Dataset entries
○ ○ ○

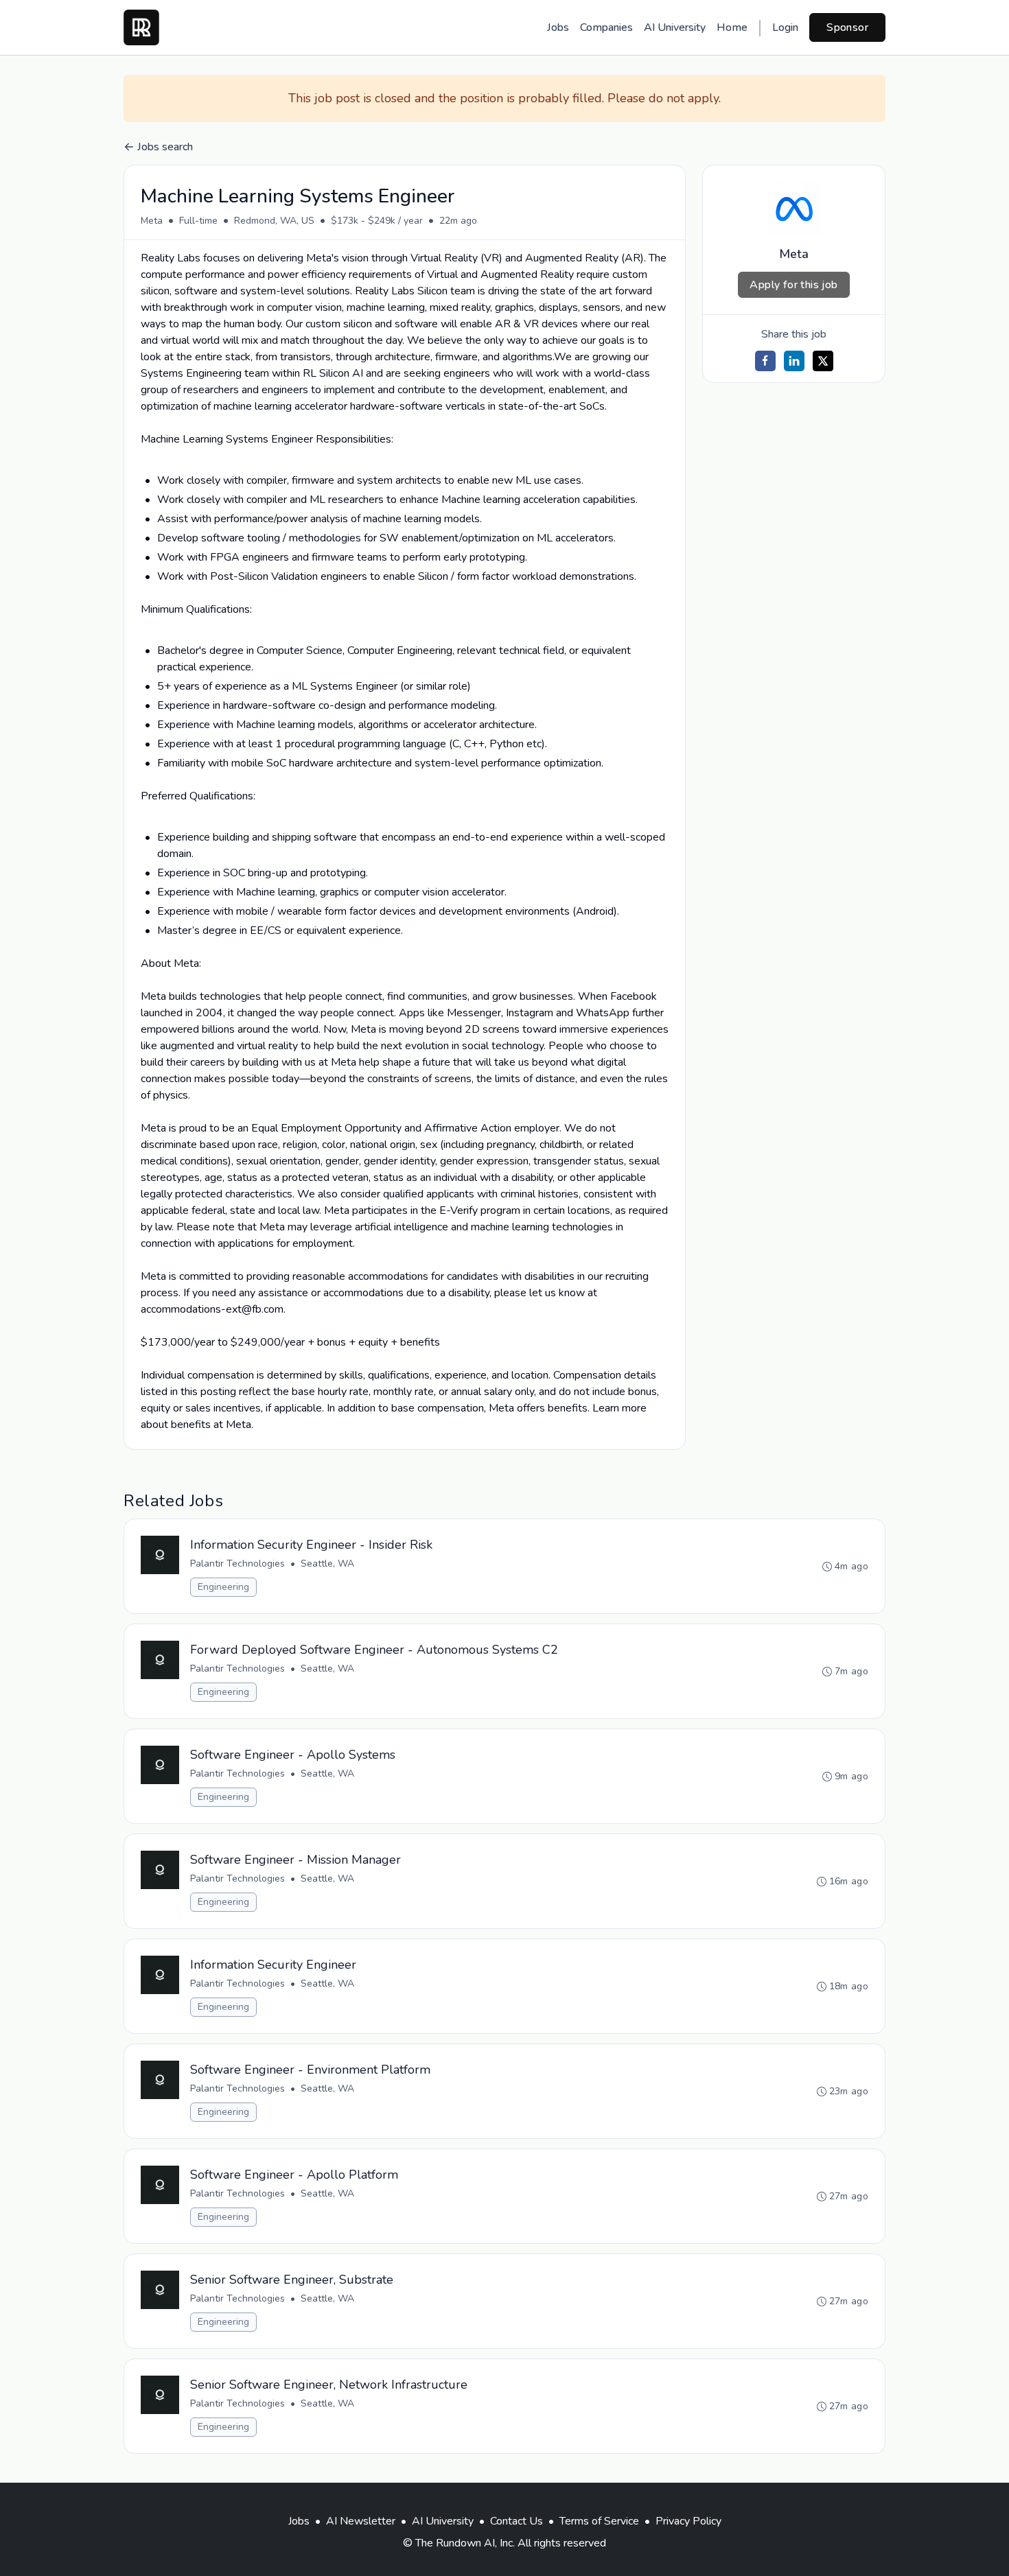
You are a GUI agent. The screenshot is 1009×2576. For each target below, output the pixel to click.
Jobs (558, 27)
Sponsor (847, 27)
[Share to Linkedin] (794, 361)
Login (785, 27)
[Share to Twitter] (823, 361)
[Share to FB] (765, 361)
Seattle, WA (327, 1563)
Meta (152, 220)
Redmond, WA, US (274, 220)
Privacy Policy (688, 2521)
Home (732, 27)
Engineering (223, 1586)
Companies (606, 27)
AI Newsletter (360, 2521)
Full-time (198, 220)
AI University (675, 27)
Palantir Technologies (237, 1563)
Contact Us (516, 2521)
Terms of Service (599, 2521)
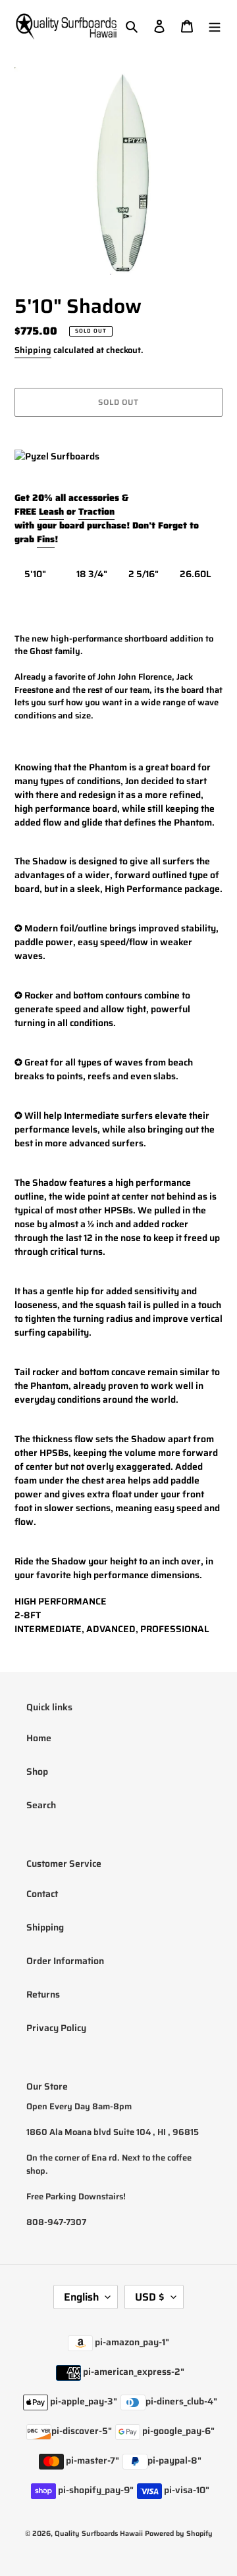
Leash (51, 511)
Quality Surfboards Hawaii (99, 2533)
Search (41, 1805)
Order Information (65, 1961)
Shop (37, 1771)
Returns (43, 1994)
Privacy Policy (56, 2028)
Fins (46, 539)
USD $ (150, 2297)
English (81, 2297)
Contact (42, 1893)
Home (38, 1738)
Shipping (32, 350)
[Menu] (214, 25)
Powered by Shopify (179, 2533)
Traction (96, 511)
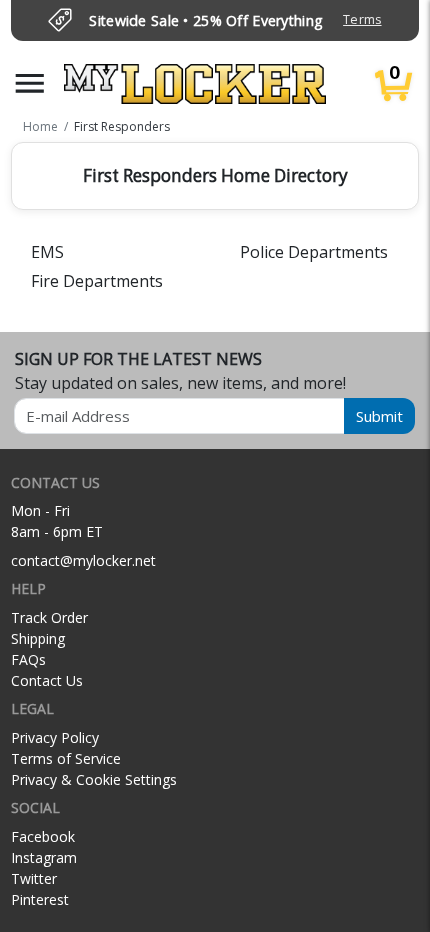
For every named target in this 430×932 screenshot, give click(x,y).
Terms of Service (66, 758)
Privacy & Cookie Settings (94, 779)
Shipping (38, 638)
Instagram (44, 857)
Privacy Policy (55, 737)
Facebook (43, 836)
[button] (30, 83)
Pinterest (40, 899)
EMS (47, 252)
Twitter (34, 878)
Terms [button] (362, 19)
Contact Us (47, 680)
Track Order (49, 617)
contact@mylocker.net (83, 560)
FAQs (28, 659)
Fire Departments (97, 281)
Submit (379, 416)
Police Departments (314, 252)
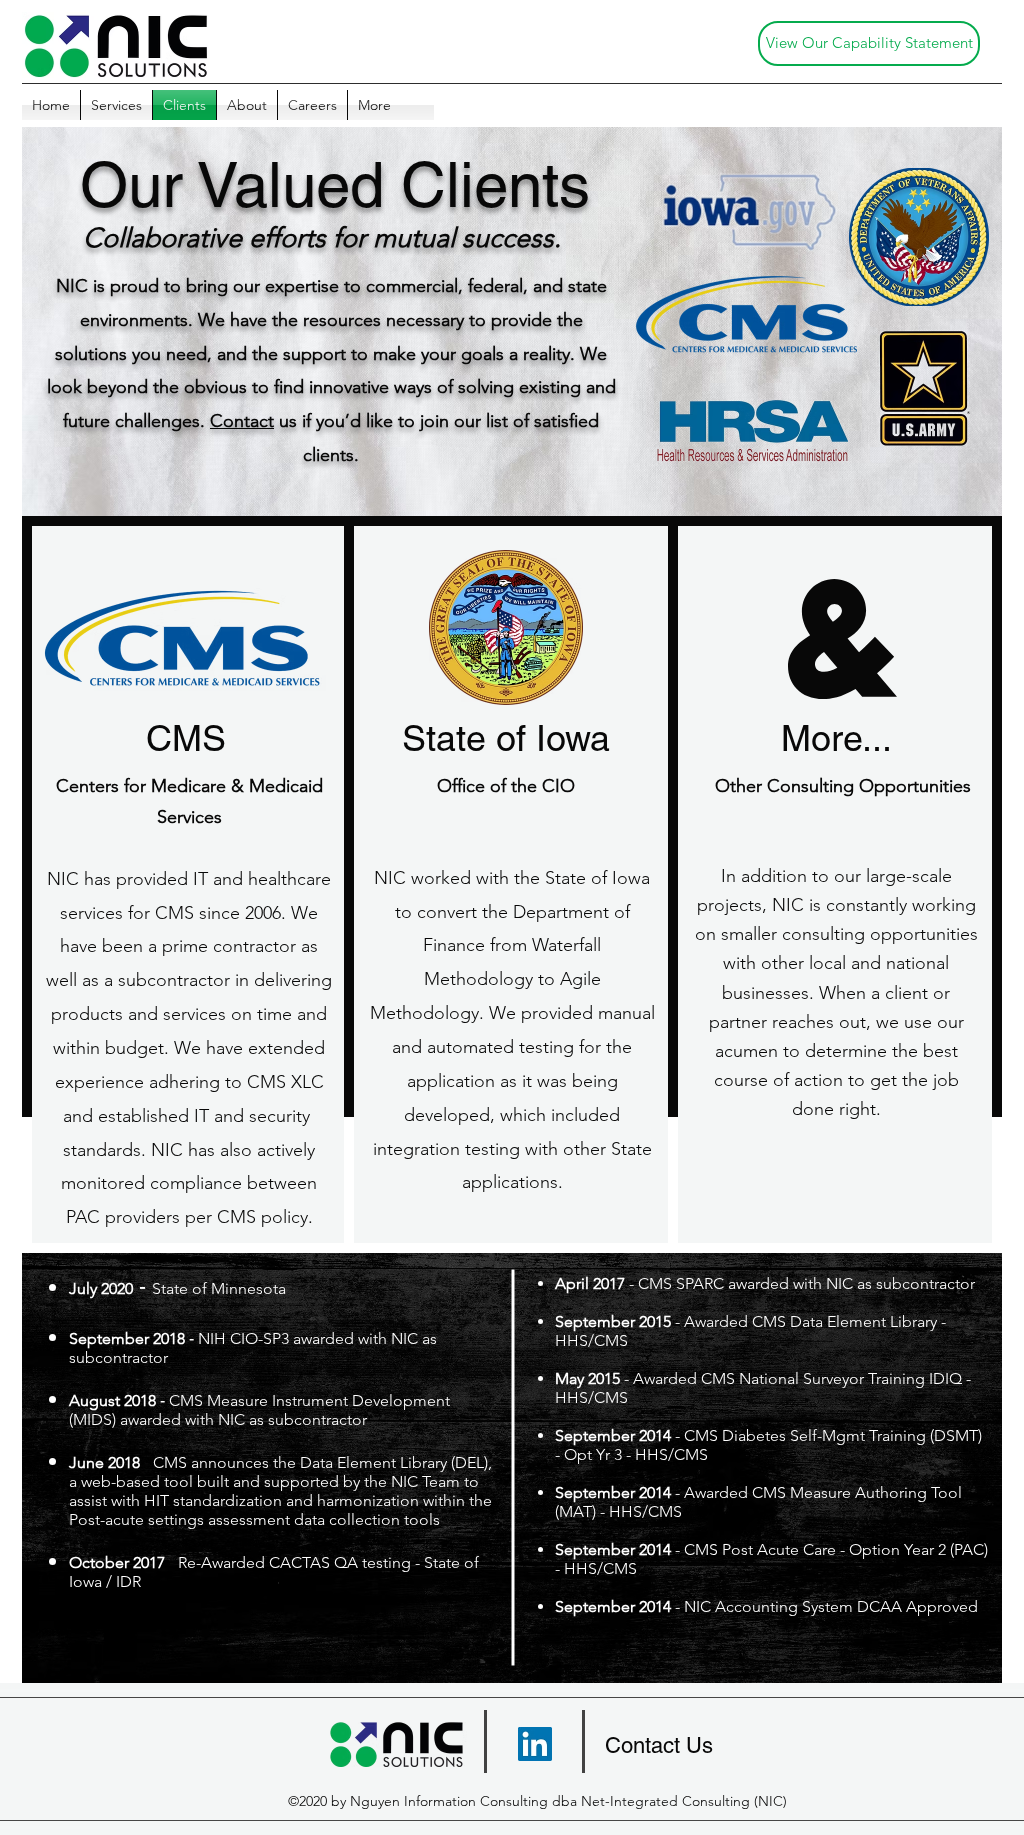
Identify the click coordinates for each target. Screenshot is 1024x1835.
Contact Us (659, 1745)
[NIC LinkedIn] (535, 1744)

○ ○ ○

**ABOUT THIS TASK**
Give the number of lines containing "Privacy" in the entries, and no other text.

**OUTPUT**
4